Helmut informed us that WNL used a default Mixed model even for a 2,2,2-BE evaluation. That could be why you don't get the same result. At the end you need to ask yourself: Do I wish to include subjects in my 2,2,2-BE analysis which have a missing period? If you answer is yes, then use a mixed model. If your answer is no, use a linear model (or delete the subjects in question and do the mixed, same thing).

❝ All in one, even if let's stop the game of Proc Mixed or Proc GLM, is it possible to manually calculate CI of PKmetrics for R and T in 2*2 crossover design?

No, it is perfectly possible to calculate a CI 'manually', as long as you want to reproduce the CI you get from GLM (but not MIXED, case of missing values in a period makes the difference). Look up the equations in Chow & Liu's book; I don't have it here.
Edit: You can also look up the equations in Potvin et al. Pharm. Stat. 7:245–262.

❝ Another Issue: I know that in NSCC 2007's TOST analysis, SEs for R and T are different, and I have derived it's calculation step, it uses pooled SE from datesets of two sequences for each treatment. Although it does not give out CI, it can be easily calculated using LSMean+/- T*SE. From a personal view, I think different SEs for R and T is more reasonable than the same SEs. What's your opinion?

My opinion is that in a 2,2,2-design we do not have true replication of Test or Reference.
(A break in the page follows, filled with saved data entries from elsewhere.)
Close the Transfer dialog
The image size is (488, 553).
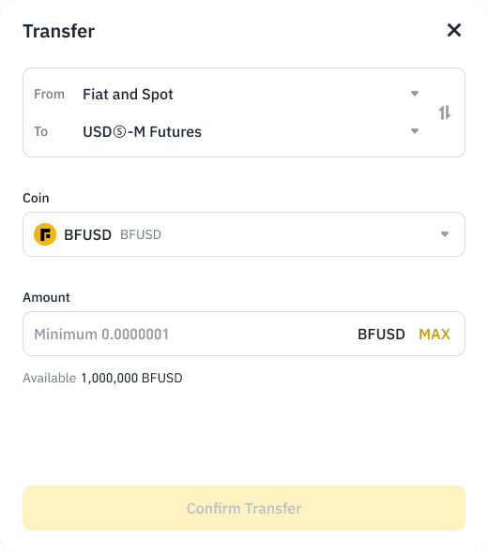tap(454, 30)
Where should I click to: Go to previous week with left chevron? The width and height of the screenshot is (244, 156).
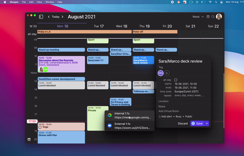(x=49, y=17)
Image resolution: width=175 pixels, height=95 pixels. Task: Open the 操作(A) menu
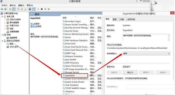tap(13, 5)

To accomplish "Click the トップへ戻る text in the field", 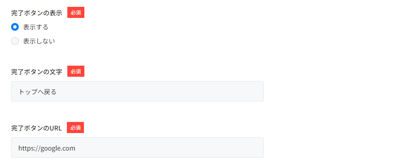I will [37, 92].
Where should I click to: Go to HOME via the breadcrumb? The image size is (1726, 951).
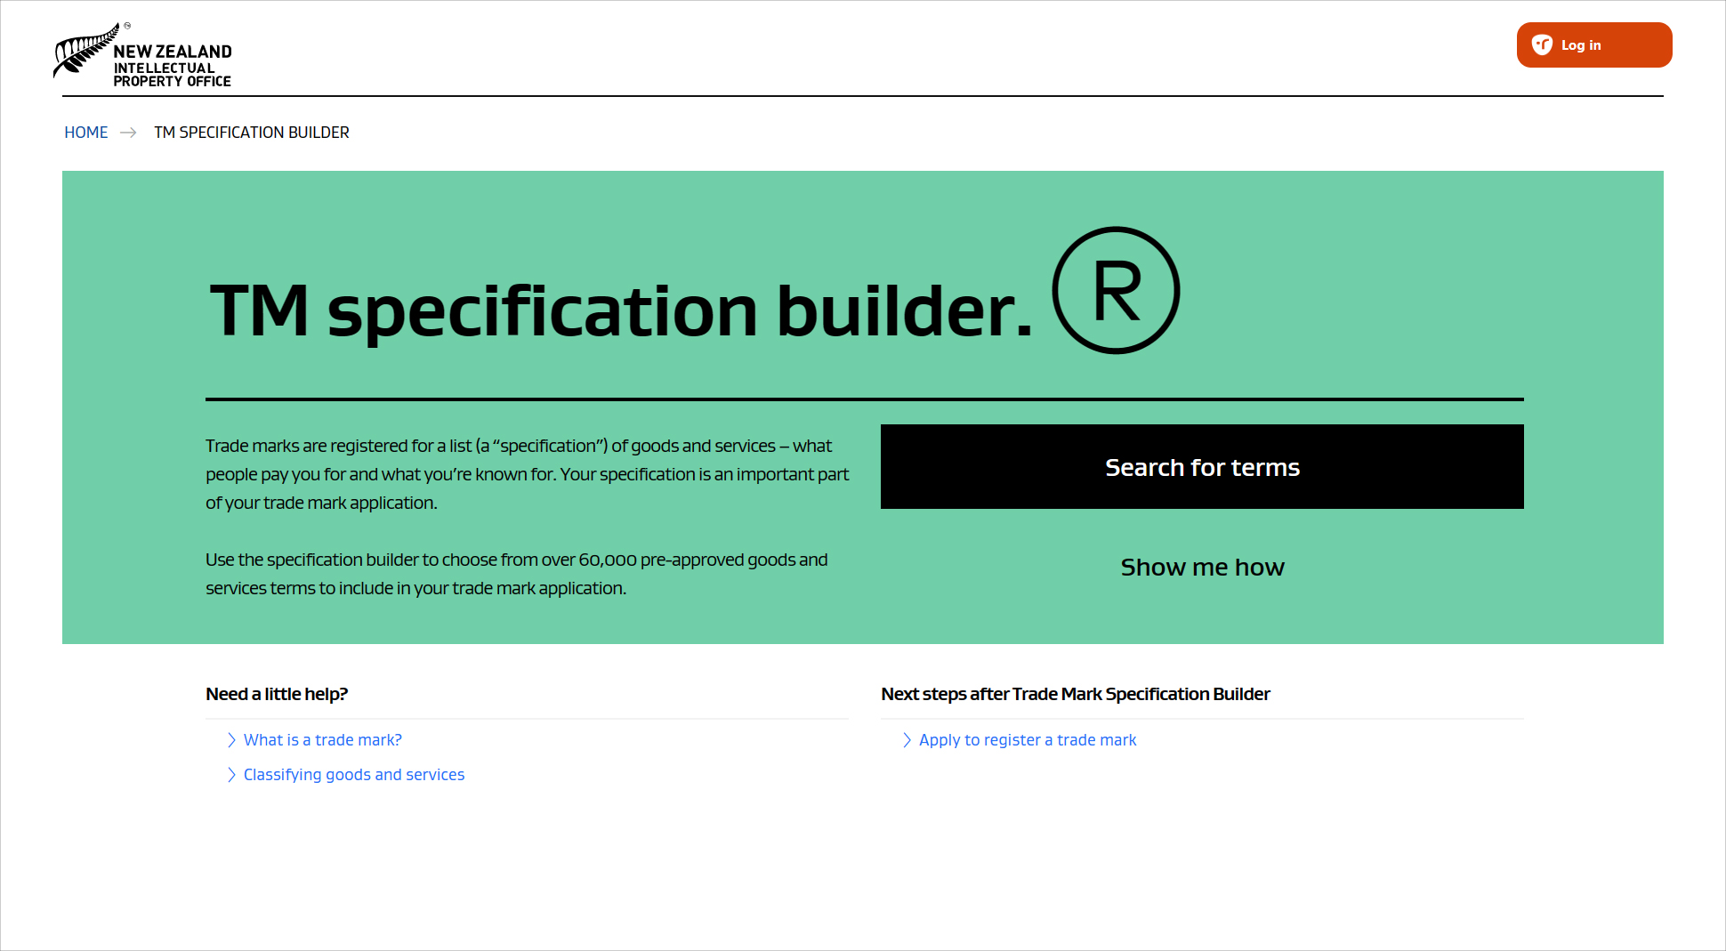coord(86,133)
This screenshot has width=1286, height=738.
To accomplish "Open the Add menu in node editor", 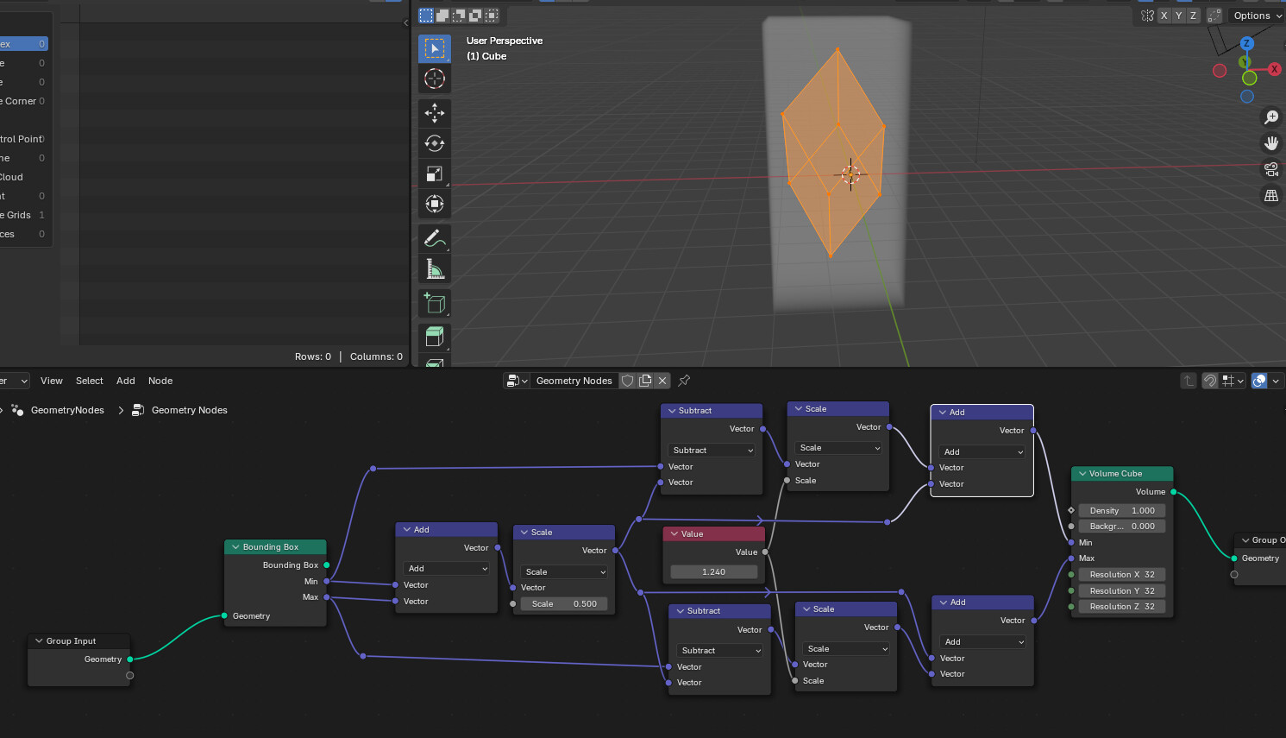I will (x=125, y=381).
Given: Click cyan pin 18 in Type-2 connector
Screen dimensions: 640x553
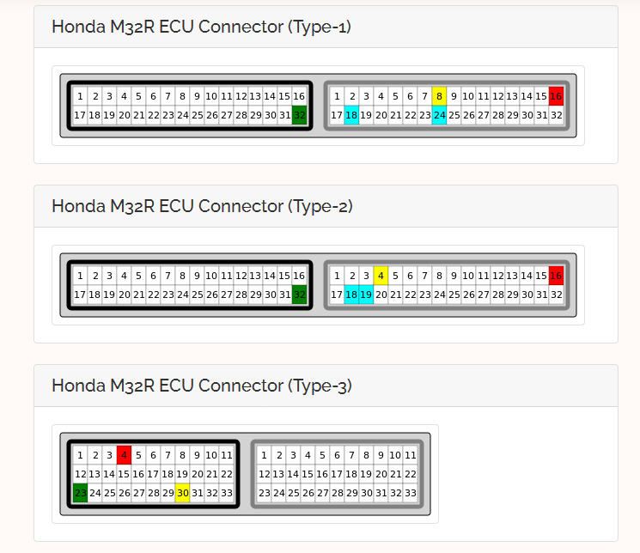Looking at the screenshot, I should coord(351,295).
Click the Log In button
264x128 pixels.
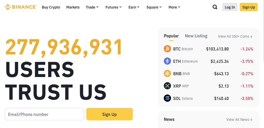tap(230, 7)
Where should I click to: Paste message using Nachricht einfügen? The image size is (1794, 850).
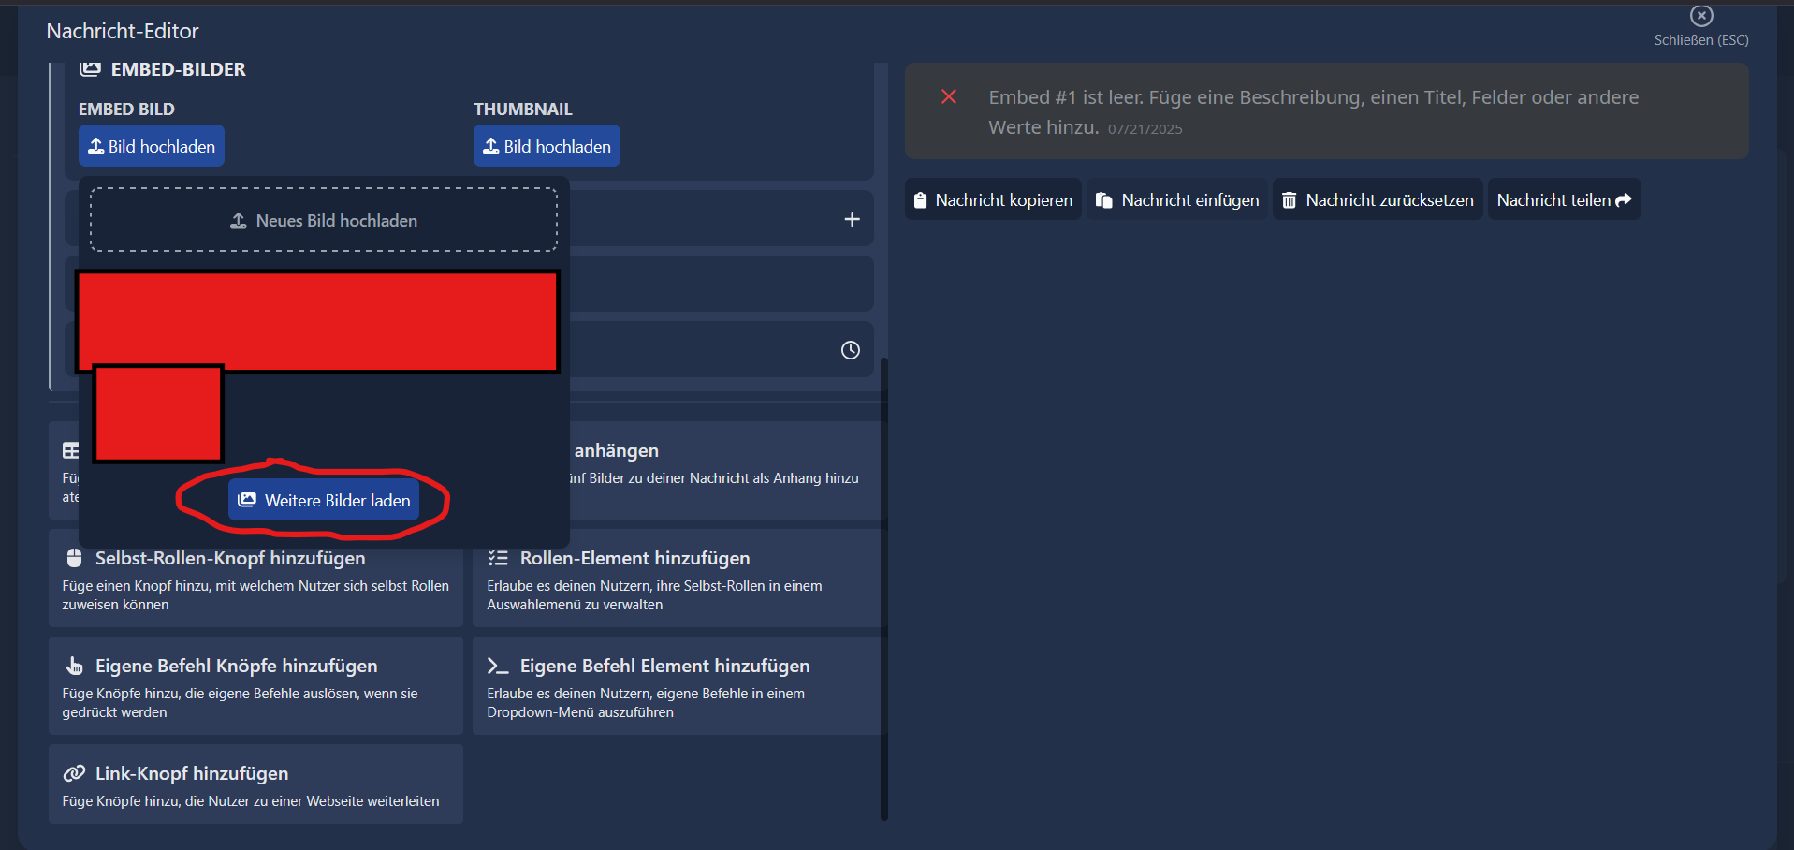point(1177,200)
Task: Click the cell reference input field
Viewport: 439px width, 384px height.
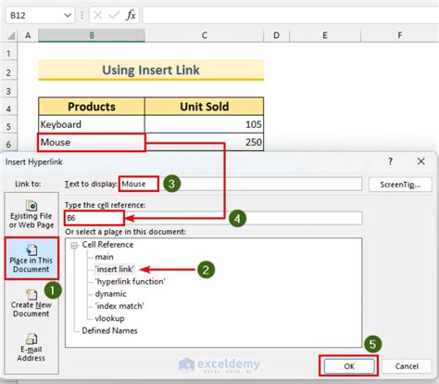Action: (x=213, y=218)
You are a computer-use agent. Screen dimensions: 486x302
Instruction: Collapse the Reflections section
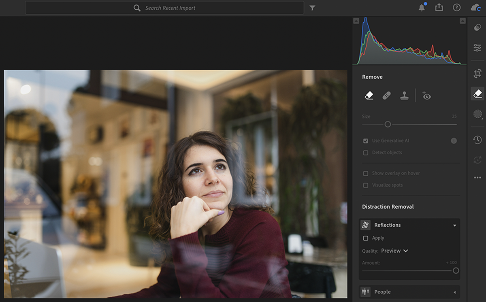point(454,225)
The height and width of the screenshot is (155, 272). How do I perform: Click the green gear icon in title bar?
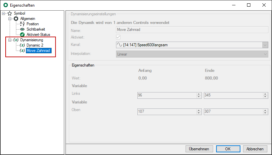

Therefore we cannnot calculate within-subject-variabilities for T or R. We can calculate it for the difference. We can also derive the variability for the between-subject variability for T and R, and we can possibly even do that individually if we have a reason to do so (but don't ask me how; I don't know). So if you are looking for SE's corresponding to intra-subject variability for T or R, look no further until you have a replicated study.

❝ Thus, which CI is true or acceptable? SAS's (same as WNL's) or NCSS's?

There is no true or false. As another example, look up on the www the heated discussions around type I, II and III sums of squares. There is a lot of personal preference and religion involved here. Some of it is written in the form of guidelines. As you saw from an earlier post by Helmut, the EU guideline now asks for subject as fixed factor. If you can accept that as your golden standard then there's your answer.